Book Review - Cassadaga The South’s Oldest Spiritual Community

Cultic Studies Review, 9(1), 2010, 254-257 

Book Review - The South’s Oldest Spiritual Community

Joseph P. Szimhart

Cult Research Specialist and Consultant

Pottstown, PA

szimhart@fast.net

The following is an excerpt from a brochure advertising what to do in West Velusia County, Florida:

Seer of Spiritualism George P. Colby established Cassadaga in 1875,[1] which has a designated Historic District on the National Register of Historic Places. A Spiritualist Camp Bookstore offers information and workshops by mediums, healers, and preachers. Lecture topics include psychometry, Reiki healing, Celestine Prophecy, and the medicine wheel. The Cassadaga Hotel, established in 1927, offers guest rooms, dining room serving homemade food, café, massage therapist, and hair salon. 2 miles from S.R. 472 on C.R. 4139, connecting to I-4 at exit #54. 35 miles N.E. of Orlando and 25 miles S.W. of Daytona Beach. 904/228-2880.

Cassadaga is the first scholarly study about this extraordinary, century-old community.

Spiritualism as a religious movement appeared in the northeastern United States, where centers or “camps” have survived for more than one hundred years. In the 1890s, a group of spiritualists from the northeast migrated south to establish a new camp in Florida, between Orlando and Daytona. The group established the Southern Cassadaga Spiritualist Camp Meeting Association (SCSCMA) on 57 acres in West Velusia County in 1894. The National Register of Historic Places added Cassadaga to its list in 1991.

Eight contributors to this book carefully present the history, context, beliefs, architecture, and personalities that make up this unique southern community. The book begins with an informative overview of nineteenth-century religion and how the challenge of science inspired occultists to develop a “science” to prove their beliefs. Spiritualists were primarily interested in this “science” to provide evidence of contact with the deceased, to prove life after death. The book mentions that many spiritualist ventures ended in failure because of lack of support. Others were exposed as frauds that amounted to little more than stage magic disguised as spirit contact.

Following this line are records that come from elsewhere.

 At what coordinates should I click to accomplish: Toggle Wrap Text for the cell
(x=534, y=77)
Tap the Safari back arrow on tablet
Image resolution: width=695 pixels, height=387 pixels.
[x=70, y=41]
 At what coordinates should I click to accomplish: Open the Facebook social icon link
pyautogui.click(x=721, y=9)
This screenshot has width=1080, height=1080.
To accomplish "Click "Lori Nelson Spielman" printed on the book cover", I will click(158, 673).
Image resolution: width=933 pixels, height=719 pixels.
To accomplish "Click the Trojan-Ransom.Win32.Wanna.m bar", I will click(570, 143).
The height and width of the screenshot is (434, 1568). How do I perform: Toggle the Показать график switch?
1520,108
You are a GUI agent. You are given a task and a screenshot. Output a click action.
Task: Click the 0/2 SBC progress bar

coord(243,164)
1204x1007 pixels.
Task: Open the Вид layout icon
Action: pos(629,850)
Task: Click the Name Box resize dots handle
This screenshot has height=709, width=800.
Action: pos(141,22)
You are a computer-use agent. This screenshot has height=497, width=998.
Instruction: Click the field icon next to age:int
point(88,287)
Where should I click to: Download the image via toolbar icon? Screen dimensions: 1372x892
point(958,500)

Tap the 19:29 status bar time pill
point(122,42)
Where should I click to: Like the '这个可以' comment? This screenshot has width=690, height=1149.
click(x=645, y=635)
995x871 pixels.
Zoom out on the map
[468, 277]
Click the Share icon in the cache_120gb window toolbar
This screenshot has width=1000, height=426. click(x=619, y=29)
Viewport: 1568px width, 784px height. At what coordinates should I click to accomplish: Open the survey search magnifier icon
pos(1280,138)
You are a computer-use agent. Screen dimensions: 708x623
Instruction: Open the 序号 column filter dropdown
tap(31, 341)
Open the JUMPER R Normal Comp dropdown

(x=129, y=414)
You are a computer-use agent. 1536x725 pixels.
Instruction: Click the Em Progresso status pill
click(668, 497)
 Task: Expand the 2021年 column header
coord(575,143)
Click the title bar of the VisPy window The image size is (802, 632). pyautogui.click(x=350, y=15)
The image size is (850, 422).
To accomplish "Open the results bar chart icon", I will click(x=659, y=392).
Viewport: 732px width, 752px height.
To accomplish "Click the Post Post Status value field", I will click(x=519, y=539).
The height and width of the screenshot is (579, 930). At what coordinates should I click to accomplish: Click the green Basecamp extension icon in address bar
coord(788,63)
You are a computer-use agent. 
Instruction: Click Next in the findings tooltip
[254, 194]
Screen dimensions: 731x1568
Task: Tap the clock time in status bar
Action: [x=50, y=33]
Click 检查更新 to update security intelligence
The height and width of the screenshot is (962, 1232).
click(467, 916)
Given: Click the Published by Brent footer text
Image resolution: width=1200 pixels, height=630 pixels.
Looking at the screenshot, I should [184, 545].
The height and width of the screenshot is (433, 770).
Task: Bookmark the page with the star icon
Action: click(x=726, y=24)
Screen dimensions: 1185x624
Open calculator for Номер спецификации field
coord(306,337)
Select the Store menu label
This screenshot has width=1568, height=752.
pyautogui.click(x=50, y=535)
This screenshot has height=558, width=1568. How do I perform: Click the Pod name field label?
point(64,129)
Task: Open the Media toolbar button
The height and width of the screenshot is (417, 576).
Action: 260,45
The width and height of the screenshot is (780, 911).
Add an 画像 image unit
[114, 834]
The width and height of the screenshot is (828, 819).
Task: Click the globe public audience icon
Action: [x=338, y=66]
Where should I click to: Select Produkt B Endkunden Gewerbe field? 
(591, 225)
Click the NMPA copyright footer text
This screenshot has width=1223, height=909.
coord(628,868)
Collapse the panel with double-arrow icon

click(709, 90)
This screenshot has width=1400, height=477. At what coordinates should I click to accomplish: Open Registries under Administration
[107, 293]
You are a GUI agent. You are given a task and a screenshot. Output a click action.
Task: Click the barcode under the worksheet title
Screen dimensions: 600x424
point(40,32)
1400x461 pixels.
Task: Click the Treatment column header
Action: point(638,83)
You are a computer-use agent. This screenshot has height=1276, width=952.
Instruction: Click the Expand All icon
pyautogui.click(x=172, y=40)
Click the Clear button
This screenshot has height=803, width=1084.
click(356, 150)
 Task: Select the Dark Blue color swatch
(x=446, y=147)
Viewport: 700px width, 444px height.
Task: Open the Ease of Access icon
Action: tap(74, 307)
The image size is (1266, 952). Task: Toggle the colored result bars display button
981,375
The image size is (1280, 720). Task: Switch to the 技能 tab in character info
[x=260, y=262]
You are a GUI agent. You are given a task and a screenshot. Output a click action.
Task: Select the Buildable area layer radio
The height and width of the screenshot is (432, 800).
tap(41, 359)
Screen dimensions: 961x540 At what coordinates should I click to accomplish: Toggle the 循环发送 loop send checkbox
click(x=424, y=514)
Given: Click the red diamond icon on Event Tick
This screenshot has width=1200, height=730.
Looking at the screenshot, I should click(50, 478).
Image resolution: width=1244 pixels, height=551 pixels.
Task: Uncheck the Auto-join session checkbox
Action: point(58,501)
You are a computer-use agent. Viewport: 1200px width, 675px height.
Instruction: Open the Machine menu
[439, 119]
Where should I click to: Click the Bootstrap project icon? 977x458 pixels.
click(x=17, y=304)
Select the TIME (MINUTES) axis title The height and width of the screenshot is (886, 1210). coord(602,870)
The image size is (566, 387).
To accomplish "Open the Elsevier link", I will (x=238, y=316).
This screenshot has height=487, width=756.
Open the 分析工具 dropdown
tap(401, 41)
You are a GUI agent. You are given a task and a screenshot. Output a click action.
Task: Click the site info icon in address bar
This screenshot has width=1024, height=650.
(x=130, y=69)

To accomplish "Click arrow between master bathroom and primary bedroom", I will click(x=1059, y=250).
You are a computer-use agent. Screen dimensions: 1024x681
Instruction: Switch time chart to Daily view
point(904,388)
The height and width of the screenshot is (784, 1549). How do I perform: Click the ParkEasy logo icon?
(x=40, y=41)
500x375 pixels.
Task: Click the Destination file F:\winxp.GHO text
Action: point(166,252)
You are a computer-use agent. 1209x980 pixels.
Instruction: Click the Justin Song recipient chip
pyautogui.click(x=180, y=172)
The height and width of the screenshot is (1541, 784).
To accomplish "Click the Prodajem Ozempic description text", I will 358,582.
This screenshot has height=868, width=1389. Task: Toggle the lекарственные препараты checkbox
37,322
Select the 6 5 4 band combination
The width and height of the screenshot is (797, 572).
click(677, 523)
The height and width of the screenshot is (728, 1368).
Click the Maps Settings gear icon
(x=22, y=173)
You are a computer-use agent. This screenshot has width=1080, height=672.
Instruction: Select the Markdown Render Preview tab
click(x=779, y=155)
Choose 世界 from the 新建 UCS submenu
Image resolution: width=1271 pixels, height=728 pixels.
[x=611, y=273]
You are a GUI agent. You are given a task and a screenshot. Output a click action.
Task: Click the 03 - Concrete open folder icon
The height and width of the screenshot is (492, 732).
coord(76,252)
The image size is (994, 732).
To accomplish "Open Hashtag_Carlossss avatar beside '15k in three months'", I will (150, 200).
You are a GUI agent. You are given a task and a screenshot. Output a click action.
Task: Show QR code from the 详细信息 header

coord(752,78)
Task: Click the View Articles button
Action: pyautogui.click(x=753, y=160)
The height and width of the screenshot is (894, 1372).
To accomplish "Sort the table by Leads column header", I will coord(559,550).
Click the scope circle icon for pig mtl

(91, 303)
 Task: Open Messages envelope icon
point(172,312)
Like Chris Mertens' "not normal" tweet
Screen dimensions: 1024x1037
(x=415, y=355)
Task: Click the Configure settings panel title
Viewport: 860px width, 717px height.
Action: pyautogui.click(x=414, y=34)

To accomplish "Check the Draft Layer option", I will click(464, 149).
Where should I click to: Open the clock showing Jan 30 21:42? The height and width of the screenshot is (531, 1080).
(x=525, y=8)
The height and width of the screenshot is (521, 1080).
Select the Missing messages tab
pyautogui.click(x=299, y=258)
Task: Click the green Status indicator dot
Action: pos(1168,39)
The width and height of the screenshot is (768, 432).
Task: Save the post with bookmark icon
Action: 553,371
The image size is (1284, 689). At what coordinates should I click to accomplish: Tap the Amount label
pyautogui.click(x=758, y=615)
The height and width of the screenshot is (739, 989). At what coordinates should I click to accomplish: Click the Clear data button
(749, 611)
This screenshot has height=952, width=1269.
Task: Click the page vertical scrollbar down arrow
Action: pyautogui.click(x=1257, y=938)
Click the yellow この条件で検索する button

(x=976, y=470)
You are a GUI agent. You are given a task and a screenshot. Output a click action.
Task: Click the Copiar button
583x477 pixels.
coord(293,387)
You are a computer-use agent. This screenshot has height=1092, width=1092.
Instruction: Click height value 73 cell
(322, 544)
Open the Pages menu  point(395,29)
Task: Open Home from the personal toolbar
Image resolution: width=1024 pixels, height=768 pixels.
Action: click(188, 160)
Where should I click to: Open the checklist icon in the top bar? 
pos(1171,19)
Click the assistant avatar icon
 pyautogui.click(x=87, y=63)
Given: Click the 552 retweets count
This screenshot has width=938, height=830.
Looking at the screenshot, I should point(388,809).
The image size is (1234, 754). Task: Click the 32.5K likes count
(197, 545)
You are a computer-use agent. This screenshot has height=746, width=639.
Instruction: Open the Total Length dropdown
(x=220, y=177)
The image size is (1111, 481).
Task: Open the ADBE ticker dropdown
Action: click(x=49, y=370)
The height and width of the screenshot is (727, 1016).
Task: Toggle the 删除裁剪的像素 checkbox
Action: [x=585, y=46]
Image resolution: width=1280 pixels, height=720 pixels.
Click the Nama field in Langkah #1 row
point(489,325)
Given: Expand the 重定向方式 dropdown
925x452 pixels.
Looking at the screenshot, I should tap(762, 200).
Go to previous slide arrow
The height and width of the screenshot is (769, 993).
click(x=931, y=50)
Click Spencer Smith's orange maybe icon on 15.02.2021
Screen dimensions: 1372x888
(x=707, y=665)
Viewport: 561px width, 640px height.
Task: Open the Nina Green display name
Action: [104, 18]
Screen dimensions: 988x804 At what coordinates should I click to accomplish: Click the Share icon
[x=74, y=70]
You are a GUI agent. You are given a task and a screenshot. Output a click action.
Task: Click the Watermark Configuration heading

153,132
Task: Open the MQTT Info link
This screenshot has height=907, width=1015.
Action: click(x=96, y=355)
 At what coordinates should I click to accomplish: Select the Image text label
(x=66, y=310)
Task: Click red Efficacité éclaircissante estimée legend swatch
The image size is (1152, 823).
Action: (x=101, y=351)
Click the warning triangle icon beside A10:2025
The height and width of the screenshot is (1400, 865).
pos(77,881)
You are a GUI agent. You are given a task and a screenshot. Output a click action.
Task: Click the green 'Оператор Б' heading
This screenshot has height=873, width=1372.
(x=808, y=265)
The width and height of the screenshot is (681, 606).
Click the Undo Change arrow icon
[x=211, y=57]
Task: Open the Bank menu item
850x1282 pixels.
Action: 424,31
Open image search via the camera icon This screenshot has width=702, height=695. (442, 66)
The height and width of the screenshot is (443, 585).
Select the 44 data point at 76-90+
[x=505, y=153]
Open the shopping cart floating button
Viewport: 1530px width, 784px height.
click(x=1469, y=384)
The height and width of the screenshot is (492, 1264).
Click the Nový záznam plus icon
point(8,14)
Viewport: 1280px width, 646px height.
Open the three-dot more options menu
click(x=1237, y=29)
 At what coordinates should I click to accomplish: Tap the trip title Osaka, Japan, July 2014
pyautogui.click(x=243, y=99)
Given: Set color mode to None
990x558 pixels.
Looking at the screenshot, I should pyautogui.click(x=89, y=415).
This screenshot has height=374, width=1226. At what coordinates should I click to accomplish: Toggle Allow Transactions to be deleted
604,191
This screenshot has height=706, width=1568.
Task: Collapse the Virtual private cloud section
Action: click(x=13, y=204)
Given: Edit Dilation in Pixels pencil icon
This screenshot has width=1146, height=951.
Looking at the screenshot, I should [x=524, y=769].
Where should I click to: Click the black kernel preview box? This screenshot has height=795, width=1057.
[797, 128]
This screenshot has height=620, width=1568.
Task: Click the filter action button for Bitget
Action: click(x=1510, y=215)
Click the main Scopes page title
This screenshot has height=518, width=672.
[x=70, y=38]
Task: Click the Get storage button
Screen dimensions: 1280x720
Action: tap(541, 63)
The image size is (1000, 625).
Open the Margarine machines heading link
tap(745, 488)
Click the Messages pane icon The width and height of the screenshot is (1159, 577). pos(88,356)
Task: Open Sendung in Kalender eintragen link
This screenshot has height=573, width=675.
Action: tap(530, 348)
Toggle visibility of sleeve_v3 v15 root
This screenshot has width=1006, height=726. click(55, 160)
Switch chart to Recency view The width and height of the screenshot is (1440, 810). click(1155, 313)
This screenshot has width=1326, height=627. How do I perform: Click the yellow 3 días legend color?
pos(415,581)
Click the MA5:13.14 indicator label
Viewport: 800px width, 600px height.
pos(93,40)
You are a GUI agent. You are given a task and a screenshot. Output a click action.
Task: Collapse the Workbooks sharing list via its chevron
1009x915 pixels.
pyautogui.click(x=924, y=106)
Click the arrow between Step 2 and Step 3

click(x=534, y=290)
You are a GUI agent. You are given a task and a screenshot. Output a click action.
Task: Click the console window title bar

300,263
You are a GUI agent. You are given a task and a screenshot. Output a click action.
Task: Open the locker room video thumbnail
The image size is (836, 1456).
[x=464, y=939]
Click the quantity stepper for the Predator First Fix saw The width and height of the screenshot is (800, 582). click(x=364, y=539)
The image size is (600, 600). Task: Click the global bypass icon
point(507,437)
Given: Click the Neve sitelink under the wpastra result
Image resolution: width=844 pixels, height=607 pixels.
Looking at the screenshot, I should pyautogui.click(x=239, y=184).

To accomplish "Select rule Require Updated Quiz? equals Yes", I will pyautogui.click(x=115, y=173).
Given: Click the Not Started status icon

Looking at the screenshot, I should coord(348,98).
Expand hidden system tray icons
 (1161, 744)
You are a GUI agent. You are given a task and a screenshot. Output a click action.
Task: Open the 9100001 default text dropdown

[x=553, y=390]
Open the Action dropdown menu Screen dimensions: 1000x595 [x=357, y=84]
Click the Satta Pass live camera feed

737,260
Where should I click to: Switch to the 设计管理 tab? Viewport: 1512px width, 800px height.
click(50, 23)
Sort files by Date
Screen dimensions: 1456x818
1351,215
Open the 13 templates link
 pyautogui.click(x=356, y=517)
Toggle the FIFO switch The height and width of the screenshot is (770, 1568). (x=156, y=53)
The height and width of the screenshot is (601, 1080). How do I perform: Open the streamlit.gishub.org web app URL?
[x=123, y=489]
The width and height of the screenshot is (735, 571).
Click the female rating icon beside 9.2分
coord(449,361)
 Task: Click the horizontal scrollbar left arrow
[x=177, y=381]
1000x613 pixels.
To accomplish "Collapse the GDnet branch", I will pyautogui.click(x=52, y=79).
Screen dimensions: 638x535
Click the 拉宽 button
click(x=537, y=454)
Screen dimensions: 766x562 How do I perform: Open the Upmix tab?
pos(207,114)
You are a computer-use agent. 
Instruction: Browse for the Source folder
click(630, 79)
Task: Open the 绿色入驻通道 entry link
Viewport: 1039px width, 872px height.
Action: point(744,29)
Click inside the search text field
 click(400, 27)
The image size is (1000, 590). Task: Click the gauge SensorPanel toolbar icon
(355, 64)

Unlike many books about Spiritualism, Cassadaga has little to say about fraud and exposure. This absence has as much to do with the Cassadaga camp’s ethical structure as it does with the relative harmony the camp experienced with surrounding communities. Cassadaga’s culture and architecture, historically northern in appeal, is unique in a southern context. Cassadaga’s sister community is Lily Dale in New York, established in 1879.

Since the rise of New Age religions and spirituality beginning in the 1960s, Cassadaga has attracted competitive businesses of healers and psychics not approved by the community. However, in keeping with their liberal approach to religion, Cassadagans have tolerated the new neighbors. They have also adapted to trends in New Age spirituality, increasing the community’s commercialism and expanding its services. The book mentions that some tension exists within the community between old-style spiritualists and new members who have a less Christian focus.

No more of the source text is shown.